Applied maximum and minimum problems problem

[elitespart]

Optimization

1. A new branch bank is to have a floor area of 3500 ft$$^{2}$$. It is to be a rectangle w/ 3 solid brick walls and a decorative glass front. The glass costs 1.8 times as much as the brick wall per linear foot. What dimensions of the building will minimize cost of materials for the walls and front?

I'm learning this stuff on my own and I need a little guidance on this problem. I know I have to write everything in terms of a single variable before I can derive. I'm having trouble understanding how to set up the problem. Am I looking to minimize surface area and does the volume come into play here? Thanks.

So I have y=3500/x. Do I have to use that in surface area or volume?

 

[HallsofIvy]

1. A new branch bank is to have a floor area of 3500 ft$$^{2}$$. It is to be a rectangle w/ 3 solid brick walls and a decorative glass front. The glass costs 1.8 times as much as the brick wall per linear foot. What dimensions of the building will minimize cost of materials for the walls and front?

I'm learning this stuff on my own and I need a little guidance on this problem. I know I have to write everything in terms of a single variable before I can derive. I'm having trouble understanding how to set up the problem. Am I looking to minimize surface area and does the volume come into play here? Thanks.

So I have y=3500/x. Do I have to use that in surface area or volume?

Neither, actually. Since you are not given any height you cannot find either the volume of the building or the area of the walls.
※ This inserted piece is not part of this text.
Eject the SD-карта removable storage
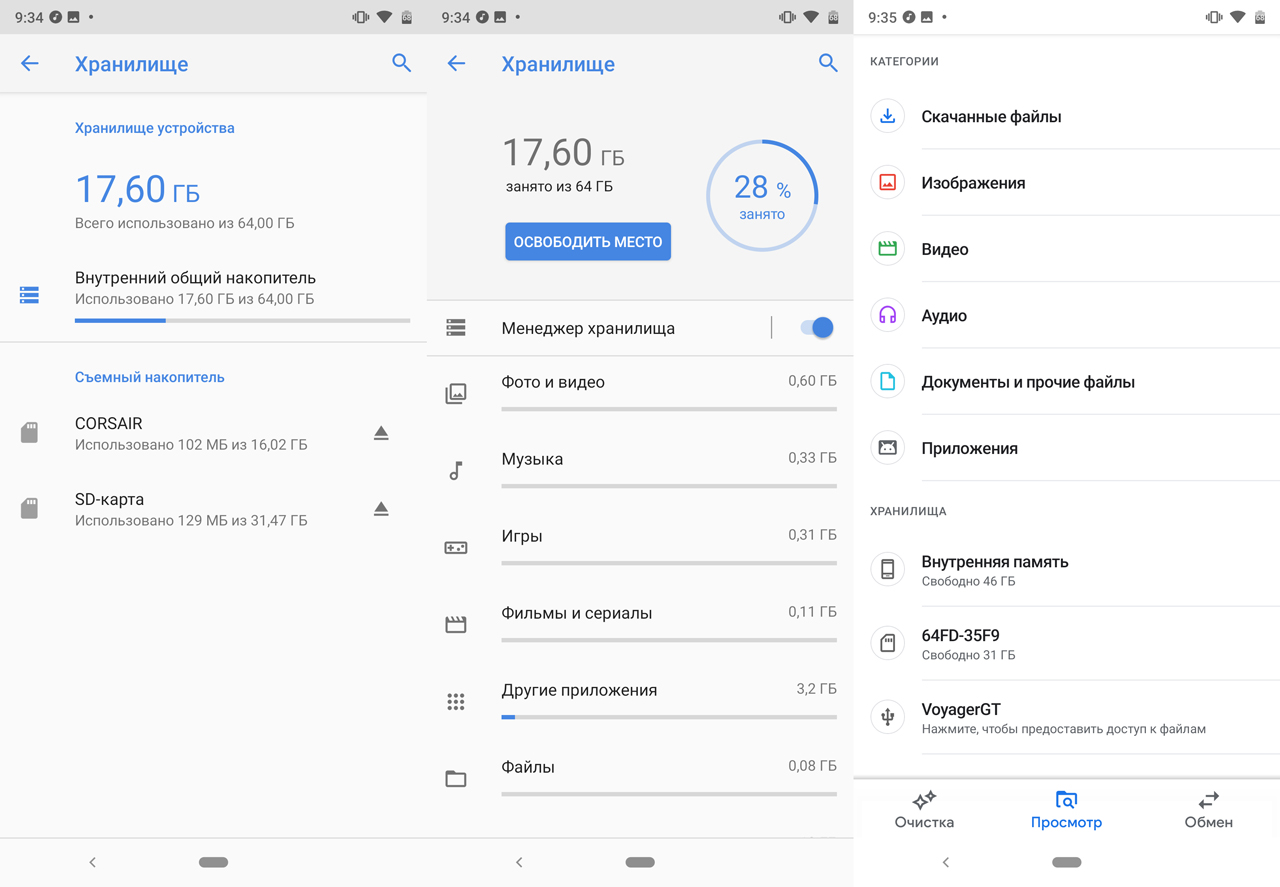Viewport: 1280px width, 887px height. coord(381,509)
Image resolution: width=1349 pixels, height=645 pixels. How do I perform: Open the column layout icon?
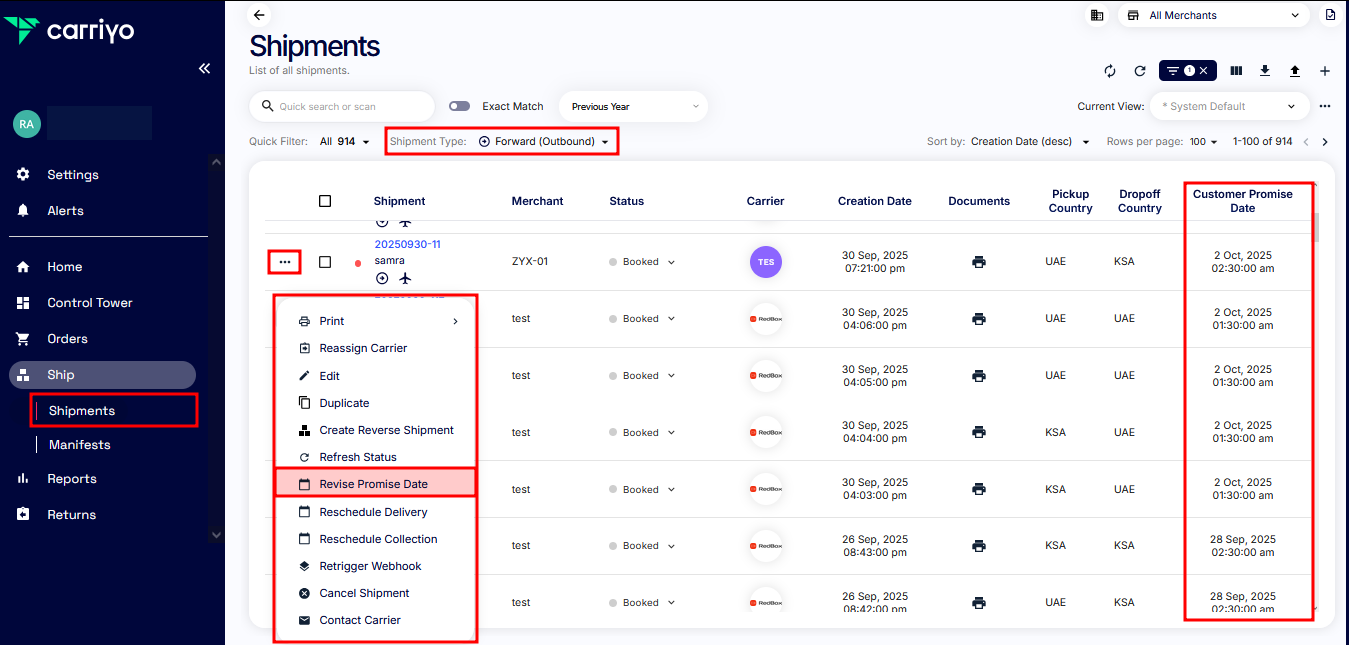pos(1236,71)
And you do not want to miniize surface area: you are specifically asked to minimize the "cost".

You are given the cost in terms of "linear feet" so the cost of the wall will be proportional to its length. If x is the length of the front and back and y is the length of the sides, then we have 2 brick walls of length y and one brick wall of length x. Take the "cost" of one linear foot of brick wall to be "1". Then the total cost of brick walls will be 2y+ x. The remaining wall, of length x, is glass and its cost will be 1.8x. The total cost of the walls is 2y+ x+ 1.8x= 2y+ 2.8x. That is what you want to minimize subject to the condition that xy= 3500. Yes, y= 3500/x and you can replace y by that in 2y+ 2.8x to get a function of x only.